L’autopsia, durata sette ore, ha confermato che madre e figlia erano persone sane e che il decesso è compatibile con l’ingestione di una sostanza tossica, ma non ha ancora fornito risposte definitive. Per avere un quadro chiaro, sarà necessario incrociare i dati degli esami tossicologici, delle analisi sugli alimenti e degli accertamenti clinici.

Il Dolore di una Comunità

Durante i funerali, celebrati dall’arcivescovo di Campobasso-Bojano, Biagio Colaianni, il dolore era palpabile. I compagni di classe di Sara, studentessa del Liceo Classico “Mario Pagano” di Campobasso, l’hanno ricordata con manifesti e striscioni. “Saretta, con il tuo sorriso perfetto vivi ancora in noi, non solo nei ricordi ma nel cuore”, recitava uno di essi.

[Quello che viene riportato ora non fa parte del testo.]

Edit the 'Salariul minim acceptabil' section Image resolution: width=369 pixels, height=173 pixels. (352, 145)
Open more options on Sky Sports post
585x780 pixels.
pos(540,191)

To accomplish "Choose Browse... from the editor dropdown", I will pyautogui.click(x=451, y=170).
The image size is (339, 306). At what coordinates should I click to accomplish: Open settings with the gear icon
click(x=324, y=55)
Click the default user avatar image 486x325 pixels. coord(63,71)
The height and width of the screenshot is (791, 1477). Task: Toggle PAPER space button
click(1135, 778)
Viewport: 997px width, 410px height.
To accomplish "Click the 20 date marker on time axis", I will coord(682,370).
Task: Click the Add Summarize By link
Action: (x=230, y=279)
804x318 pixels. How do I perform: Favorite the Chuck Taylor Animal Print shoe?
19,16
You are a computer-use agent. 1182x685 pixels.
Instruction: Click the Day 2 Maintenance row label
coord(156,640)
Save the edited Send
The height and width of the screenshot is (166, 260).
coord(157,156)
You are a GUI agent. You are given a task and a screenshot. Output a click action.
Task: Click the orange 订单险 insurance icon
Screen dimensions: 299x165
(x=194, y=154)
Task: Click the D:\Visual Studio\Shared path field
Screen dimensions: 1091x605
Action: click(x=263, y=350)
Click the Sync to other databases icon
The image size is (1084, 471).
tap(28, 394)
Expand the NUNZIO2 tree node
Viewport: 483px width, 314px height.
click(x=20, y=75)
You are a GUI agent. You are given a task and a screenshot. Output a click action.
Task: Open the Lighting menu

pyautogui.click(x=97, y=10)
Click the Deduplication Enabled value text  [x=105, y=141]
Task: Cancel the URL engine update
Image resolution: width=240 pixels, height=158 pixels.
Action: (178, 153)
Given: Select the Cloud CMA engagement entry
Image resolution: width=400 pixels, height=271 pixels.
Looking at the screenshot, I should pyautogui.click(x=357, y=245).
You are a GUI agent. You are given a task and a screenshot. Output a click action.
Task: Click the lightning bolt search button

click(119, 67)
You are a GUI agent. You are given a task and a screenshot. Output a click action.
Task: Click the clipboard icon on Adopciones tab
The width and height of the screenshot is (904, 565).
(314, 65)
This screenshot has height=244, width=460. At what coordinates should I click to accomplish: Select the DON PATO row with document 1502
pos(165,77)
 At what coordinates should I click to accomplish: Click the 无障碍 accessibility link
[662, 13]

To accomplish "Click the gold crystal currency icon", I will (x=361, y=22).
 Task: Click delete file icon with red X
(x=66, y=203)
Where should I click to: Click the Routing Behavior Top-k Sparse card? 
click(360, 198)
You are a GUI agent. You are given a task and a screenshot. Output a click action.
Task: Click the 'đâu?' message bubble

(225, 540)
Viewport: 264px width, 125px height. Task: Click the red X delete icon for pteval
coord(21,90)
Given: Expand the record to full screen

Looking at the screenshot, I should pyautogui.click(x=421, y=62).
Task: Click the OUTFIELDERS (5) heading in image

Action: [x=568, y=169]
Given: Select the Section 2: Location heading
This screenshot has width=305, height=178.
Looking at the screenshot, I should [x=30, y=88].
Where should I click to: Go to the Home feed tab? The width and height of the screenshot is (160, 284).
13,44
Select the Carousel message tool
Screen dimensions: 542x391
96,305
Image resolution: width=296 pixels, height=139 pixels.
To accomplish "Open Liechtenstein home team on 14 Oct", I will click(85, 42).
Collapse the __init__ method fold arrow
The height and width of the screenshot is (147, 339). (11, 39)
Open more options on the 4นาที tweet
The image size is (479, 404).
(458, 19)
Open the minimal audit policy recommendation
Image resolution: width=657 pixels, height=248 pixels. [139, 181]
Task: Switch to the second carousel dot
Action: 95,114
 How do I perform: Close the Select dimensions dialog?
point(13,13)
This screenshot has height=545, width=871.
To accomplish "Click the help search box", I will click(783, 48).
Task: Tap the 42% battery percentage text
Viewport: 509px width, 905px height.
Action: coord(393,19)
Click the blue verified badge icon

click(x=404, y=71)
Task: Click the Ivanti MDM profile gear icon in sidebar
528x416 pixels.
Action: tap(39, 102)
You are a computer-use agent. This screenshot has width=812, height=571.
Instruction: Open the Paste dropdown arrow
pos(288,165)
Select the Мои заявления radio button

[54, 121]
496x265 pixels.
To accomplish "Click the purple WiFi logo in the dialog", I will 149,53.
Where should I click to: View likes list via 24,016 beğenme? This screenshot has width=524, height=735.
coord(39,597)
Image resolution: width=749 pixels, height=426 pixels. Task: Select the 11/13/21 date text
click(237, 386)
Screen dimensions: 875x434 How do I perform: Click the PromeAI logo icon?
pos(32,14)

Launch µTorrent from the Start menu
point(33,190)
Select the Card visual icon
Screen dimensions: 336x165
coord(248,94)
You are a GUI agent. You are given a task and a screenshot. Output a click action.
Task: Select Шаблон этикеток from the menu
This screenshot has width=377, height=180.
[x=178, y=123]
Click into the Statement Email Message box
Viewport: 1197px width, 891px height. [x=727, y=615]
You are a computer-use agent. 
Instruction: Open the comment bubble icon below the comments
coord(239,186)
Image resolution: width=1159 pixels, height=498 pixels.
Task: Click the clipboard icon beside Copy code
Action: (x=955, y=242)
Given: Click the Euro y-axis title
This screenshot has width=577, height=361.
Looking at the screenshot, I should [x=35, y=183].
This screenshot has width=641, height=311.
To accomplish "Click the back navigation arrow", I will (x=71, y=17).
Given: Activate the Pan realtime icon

Toccanti anche le parole del sindaco di Pietracatella, Antonio Tomassone, che ha proclamato il lutto cittadino e ha ricordato l’amico Gianni Di Vita e la sua famiglia, spezzata da un destino crudele.

La comunità si è stretta attorno a Gianni e alla figlia superstite, Alice, cercando di offrire conforto in un momento di dolore inimmaginabile. Il silenzio composto all’uscita dei feretri, rotto solo dalle lacrime, ha testimoniato il profondo legame della comunità con la famiglia Di Vita e lo shock per una tragedia che attende ancora una spiegazione.